For the past few years since HuffPo’s launch in May ’05, Arianna’s been the media diva speaking at any/everything, including Davos. I saw her at Google’s Zeitgeist conference two years ago with the ubiquitous keynoter Al Gore nearby.

Time recently covered her (again!) on her timing and success at her west coast office (read her Brentwood estate). Via Arianna Huffington: The Web’s New Oracle in TIME:

Today Icarus is in [Huffington's] shade. In February the Huffington Post, the website she started in 2005 with Ken Lerer and viral-marketing guru Jonah Peretti, became the 15th most popular news site, just below the Washington Post’s and above the BBC’s.

With rocky press futures currently and ahead – even in staff the scalable efficiencies are staggering: HuffPo has 55 staff compared to a thousand reporters, per Time, for the NYTimes – for HuffPo to continue its growth potential, it needs to find ways to partner and help the falling print vehicles.

Why that’s important? As Google, Carlos Slim of Telmex and others have begun to invest if not advise the Times, one also could make the case that HuffPo or similar could come in and create a HuffPo channel for ailing print media brands.

  • Provide shared branding; JV (joint venture) the willing papers into a rev/company share with HuffPo.
  • Blog network the print media traffic into masked HuffPo (sub)domains, while populating the high profile print stories on HuffPo’s parent site.
  • Share story+author circulation liberally; give offline reporters a taste of the quicker, lower-paid blog life (unfortunately, it’s going to happen, so help with the transition on a paid – not Arianna’s celebrity-laden, unpaid guest roster (e.g., the left column of her home page).
  • Share/Aggregate (shaggregate?) location-based articles via collaborative filtering – i.e., papers borrow HuffPo’s feeds to give their city/region a deeper level of news
  • Tie into local television news groups as well to create a three-way production/aggregation/distribution service. In effect, HuffPo becomes the digital news arm, allowing the traditional print engines to stay relevant and enter television (while providing local tv stations with more stories, and analog (i.e., text+image) to aid their video offerings.

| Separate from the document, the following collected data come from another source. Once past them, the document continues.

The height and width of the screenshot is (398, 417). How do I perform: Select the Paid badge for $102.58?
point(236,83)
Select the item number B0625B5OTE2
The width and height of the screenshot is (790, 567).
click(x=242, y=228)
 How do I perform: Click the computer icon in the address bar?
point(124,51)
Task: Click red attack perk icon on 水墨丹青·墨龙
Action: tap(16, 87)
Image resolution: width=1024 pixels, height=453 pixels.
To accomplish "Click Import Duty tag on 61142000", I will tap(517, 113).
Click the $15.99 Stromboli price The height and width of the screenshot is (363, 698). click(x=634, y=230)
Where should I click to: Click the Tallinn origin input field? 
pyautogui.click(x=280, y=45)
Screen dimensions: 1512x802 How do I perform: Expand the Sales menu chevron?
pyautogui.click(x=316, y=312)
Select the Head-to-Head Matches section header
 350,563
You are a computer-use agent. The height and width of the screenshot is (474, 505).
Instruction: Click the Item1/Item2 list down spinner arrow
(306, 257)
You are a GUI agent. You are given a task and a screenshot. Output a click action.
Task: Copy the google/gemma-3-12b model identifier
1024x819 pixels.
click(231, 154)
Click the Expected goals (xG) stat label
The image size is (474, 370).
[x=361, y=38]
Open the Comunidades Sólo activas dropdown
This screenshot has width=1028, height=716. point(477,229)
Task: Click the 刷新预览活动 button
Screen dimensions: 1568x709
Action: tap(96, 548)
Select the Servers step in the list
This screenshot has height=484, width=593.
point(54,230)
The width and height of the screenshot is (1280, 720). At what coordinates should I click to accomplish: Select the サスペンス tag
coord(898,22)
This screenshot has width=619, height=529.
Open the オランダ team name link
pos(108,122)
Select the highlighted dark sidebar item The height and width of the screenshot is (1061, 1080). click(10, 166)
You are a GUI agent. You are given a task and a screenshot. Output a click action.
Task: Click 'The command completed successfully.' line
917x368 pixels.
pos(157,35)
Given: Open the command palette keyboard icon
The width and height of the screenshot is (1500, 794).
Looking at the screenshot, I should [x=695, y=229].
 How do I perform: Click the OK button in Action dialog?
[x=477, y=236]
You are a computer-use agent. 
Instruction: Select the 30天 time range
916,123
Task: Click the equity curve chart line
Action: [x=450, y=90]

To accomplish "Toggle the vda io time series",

arianna_huffingtonNow, this hypothetical extension of HuffPo’s abilities may seem grandiose, premature or delusional even. However, that we’ve even gotten to this place where innovation from a small brand with a vanity company name (and url) could threaten long-standing media brands is happening.

Many print co’s are trying to salvage their business plans, but without pivotal change – which many seem immune to given Craigslist has been ‘eating free classified lunches’ for a few years  now – the print end gets nearer and nearer.

When a Presidential election news cover does the best business of the year for these print corporations, it’s time to drastically reconsider the ‘paper’ stock options.

With HuffPo, the business is still earnest and young in media years. It’s time to start making more noise about the efficiencies of partnership, and seeing who shows survival interest.

Per Time, Huffington has rewritten her life, and now can crow even louder; but she also has the opportunity to rescue print media through partnership:

On the Internet, after all, nothing is set in stone; everything can be rewritten. History can be changed with a simple refreshing of the page.